** START **

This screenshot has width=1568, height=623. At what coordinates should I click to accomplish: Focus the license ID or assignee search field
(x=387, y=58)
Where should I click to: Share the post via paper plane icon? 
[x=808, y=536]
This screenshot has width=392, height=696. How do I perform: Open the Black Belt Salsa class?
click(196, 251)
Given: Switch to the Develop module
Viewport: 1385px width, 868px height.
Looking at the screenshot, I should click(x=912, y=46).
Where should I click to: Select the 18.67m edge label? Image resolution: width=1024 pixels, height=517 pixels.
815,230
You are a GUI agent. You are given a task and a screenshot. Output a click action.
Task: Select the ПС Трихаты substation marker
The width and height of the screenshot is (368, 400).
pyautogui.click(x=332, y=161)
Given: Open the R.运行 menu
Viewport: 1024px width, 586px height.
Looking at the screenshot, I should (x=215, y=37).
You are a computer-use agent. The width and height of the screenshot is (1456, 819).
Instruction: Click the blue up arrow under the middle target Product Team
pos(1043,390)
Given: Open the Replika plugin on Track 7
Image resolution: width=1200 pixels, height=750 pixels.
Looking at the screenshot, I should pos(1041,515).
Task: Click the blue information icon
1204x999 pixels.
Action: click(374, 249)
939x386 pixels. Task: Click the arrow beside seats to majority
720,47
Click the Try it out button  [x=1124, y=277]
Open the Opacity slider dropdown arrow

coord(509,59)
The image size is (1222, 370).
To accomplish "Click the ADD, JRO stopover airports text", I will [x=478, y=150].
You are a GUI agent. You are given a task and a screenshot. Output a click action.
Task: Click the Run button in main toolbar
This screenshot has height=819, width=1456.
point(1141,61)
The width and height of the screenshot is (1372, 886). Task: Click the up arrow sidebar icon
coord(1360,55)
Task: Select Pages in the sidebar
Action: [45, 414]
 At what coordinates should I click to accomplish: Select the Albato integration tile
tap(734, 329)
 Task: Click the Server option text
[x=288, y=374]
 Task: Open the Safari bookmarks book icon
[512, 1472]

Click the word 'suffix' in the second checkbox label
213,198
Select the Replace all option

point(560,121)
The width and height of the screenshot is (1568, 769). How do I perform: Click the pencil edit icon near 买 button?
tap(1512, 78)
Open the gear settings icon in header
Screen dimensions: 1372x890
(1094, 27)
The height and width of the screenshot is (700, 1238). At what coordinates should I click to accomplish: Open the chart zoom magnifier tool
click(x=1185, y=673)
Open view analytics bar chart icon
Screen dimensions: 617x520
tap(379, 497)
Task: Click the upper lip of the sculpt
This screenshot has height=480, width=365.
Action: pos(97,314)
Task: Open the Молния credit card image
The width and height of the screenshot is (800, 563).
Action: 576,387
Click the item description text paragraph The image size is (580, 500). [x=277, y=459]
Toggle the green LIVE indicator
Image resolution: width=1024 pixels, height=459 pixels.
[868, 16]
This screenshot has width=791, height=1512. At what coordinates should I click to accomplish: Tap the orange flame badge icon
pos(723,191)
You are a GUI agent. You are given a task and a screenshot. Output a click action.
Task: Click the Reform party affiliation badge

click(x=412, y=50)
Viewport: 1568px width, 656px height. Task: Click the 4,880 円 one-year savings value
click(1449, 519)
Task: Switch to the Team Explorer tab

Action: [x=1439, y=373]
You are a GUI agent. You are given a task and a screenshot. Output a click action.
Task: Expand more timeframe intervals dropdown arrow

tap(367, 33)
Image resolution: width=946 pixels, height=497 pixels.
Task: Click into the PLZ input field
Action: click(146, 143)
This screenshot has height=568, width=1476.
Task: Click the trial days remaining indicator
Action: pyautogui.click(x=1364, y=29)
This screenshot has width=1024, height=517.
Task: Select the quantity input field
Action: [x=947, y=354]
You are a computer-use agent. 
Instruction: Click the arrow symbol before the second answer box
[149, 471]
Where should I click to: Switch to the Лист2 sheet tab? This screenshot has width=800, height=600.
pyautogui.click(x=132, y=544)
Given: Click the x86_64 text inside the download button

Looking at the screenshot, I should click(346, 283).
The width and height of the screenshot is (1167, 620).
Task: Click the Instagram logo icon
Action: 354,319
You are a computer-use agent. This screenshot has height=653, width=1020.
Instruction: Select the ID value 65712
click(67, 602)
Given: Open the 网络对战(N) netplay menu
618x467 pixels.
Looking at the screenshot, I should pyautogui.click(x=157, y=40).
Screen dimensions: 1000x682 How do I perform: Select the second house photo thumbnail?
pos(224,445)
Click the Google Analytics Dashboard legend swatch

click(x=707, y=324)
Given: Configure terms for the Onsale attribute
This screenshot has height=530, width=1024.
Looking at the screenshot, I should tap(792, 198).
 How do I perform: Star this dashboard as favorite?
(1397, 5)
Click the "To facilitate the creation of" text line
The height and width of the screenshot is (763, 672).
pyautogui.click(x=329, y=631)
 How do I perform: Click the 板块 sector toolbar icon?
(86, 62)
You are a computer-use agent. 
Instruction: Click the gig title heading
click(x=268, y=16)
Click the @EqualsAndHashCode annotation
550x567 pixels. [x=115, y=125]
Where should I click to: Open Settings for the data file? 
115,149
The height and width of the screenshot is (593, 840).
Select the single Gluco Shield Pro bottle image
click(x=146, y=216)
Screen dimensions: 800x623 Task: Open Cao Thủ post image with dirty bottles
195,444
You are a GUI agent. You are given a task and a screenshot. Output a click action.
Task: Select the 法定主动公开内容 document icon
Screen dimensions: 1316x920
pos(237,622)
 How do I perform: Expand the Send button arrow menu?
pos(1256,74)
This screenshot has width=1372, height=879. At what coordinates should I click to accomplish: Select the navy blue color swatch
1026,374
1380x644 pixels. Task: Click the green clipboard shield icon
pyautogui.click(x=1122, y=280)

** END **

# [What is expected]
Rewrite all of the records above, replacing every "GUI agent" with "interface agent" and leaving everything else unchanged.

# [Worked solution]
This screenshot has width=1568, height=623. At what coordinates should I click to accomplish: Focus the license ID or assignee search field
(x=387, y=58)
Where should I click to: Share the post via paper plane icon? 
[x=808, y=536]
This screenshot has width=392, height=696. How do I perform: Open the Black Belt Salsa class?
click(196, 251)
Given: Switch to the Develop module
Viewport: 1385px width, 868px height.
Looking at the screenshot, I should click(x=912, y=46).
Where should I click to: Select the 18.67m edge label? Image resolution: width=1024 pixels, height=517 pixels.
815,230
You are a interface agent. You are given a task and a screenshot. Output a click action.
Task: Select the ПС Трихаты substation marker
The width and height of the screenshot is (368, 400).
pyautogui.click(x=332, y=161)
Given: Open the R.运行 menu
Viewport: 1024px width, 586px height.
Looking at the screenshot, I should (x=215, y=37).
You are a computer-use agent. The width and height of the screenshot is (1456, 819).
Instruction: Click the blue up arrow under the middle target Product Team
pos(1043,390)
Given: Open the Replika plugin on Track 7
Image resolution: width=1200 pixels, height=750 pixels.
Looking at the screenshot, I should pos(1041,515).
Task: Click the blue information icon
1204x999 pixels.
Action: click(374, 249)
939x386 pixels. Task: Click the arrow beside seats to majority
720,47
Click the Try it out button  [x=1124, y=277]
Open the Opacity slider dropdown arrow

coord(509,59)
The image size is (1222, 370).
To accomplish "Click the ADD, JRO stopover airports text", I will [x=478, y=150].
You are a interface agent. You are given a task and a screenshot. Output a click action.
Task: Click the Run button in main toolbar
This screenshot has height=819, width=1456.
point(1141,61)
The width and height of the screenshot is (1372, 886). Task: Click the up arrow sidebar icon
coord(1360,55)
Task: Select Pages in the sidebar
Action: [45, 414]
 At what coordinates should I click to accomplish: Select the Albato integration tile
tap(734, 329)
 Task: Click the Server option text
[x=288, y=374]
 Task: Open the Safari bookmarks book icon
[512, 1472]

Click the word 'suffix' in the second checkbox label
213,198
Select the Replace all option

point(560,121)
The width and height of the screenshot is (1568, 769). How do I perform: Click the pencil edit icon near 买 button?
tap(1512, 78)
Open the gear settings icon in header
Screen dimensions: 1372x890
(1094, 27)
The height and width of the screenshot is (700, 1238). At what coordinates should I click to accomplish: Open the chart zoom magnifier tool
click(x=1185, y=673)
Open view analytics bar chart icon
Screen dimensions: 617x520
tap(379, 497)
Task: Click the upper lip of the sculpt
This screenshot has height=480, width=365.
Action: pos(97,314)
Task: Open the Молния credit card image
The width and height of the screenshot is (800, 563).
Action: 576,387
Click the item description text paragraph The image size is (580, 500). [x=277, y=459]
Toggle the green LIVE indicator
Image resolution: width=1024 pixels, height=459 pixels.
[868, 16]
This screenshot has width=791, height=1512. At what coordinates should I click to accomplish: Tap the orange flame badge icon
pos(723,191)
You are a interface agent. You are given a task and a screenshot. Output a click action.
Task: Click the Reform party affiliation badge

click(x=412, y=50)
Viewport: 1568px width, 656px height. Task: Click the 4,880 円 one-year savings value
click(1449, 519)
Task: Switch to the Team Explorer tab

Action: [x=1439, y=373]
You are a interface agent. You are given a task and a screenshot. Output a click action.
Task: Expand more timeframe intervals dropdown arrow

tap(367, 33)
Image resolution: width=946 pixels, height=497 pixels.
Task: Click into the PLZ input field
Action: click(146, 143)
This screenshot has height=568, width=1476.
Task: Click the trial days remaining indicator
Action: pyautogui.click(x=1364, y=29)
This screenshot has width=1024, height=517.
Task: Select the quantity input field
Action: [x=947, y=354]
You are a computer-use agent. 
Instruction: Click the arrow symbol before the second answer box
[149, 471]
Where should I click to: Switch to the Лист2 sheet tab? This screenshot has width=800, height=600.
pyautogui.click(x=132, y=544)
Given: Click the x86_64 text inside the download button

Looking at the screenshot, I should click(346, 283).
The width and height of the screenshot is (1167, 620).
Task: Click the Instagram logo icon
Action: 354,319
You are a computer-use agent. This screenshot has height=653, width=1020.
Instruction: Select the ID value 65712
click(67, 602)
Given: Open the 网络对战(N) netplay menu
618x467 pixels.
Looking at the screenshot, I should pyautogui.click(x=157, y=40).
Screen dimensions: 1000x682 How do I perform: Select the second house photo thumbnail?
pos(224,445)
Click the Google Analytics Dashboard legend swatch

click(x=707, y=324)
Given: Configure terms for the Onsale attribute
This screenshot has height=530, width=1024.
Looking at the screenshot, I should tap(792, 198).
 How do I perform: Star this dashboard as favorite?
(1397, 5)
Click the "To facilitate the creation of" text line
The height and width of the screenshot is (763, 672).
pyautogui.click(x=329, y=631)
 How do I perform: Click the 板块 sector toolbar icon?
(86, 62)
You are a computer-use agent. 
Instruction: Click the gig title heading
click(x=268, y=16)
Click the @EqualsAndHashCode annotation
550x567 pixels. [x=115, y=125]
Where should I click to: Open Settings for the data file? 
115,149
The height and width of the screenshot is (593, 840).
Select the single Gluco Shield Pro bottle image
click(x=146, y=216)
Screen dimensions: 800x623 Task: Open Cao Thủ post image with dirty bottles
195,444
You are a interface agent. You are given a task and a screenshot. Output a click action.
Task: Select the 法定主动公开内容 document icon
Screen dimensions: 1316x920
pos(237,622)
 How do I perform: Expand the Send button arrow menu?
pos(1256,74)
This screenshot has width=1372, height=879. At what coordinates should I click to accomplish: Select the navy blue color swatch
1026,374
1380x644 pixels. Task: Click the green clipboard shield icon
pyautogui.click(x=1122, y=280)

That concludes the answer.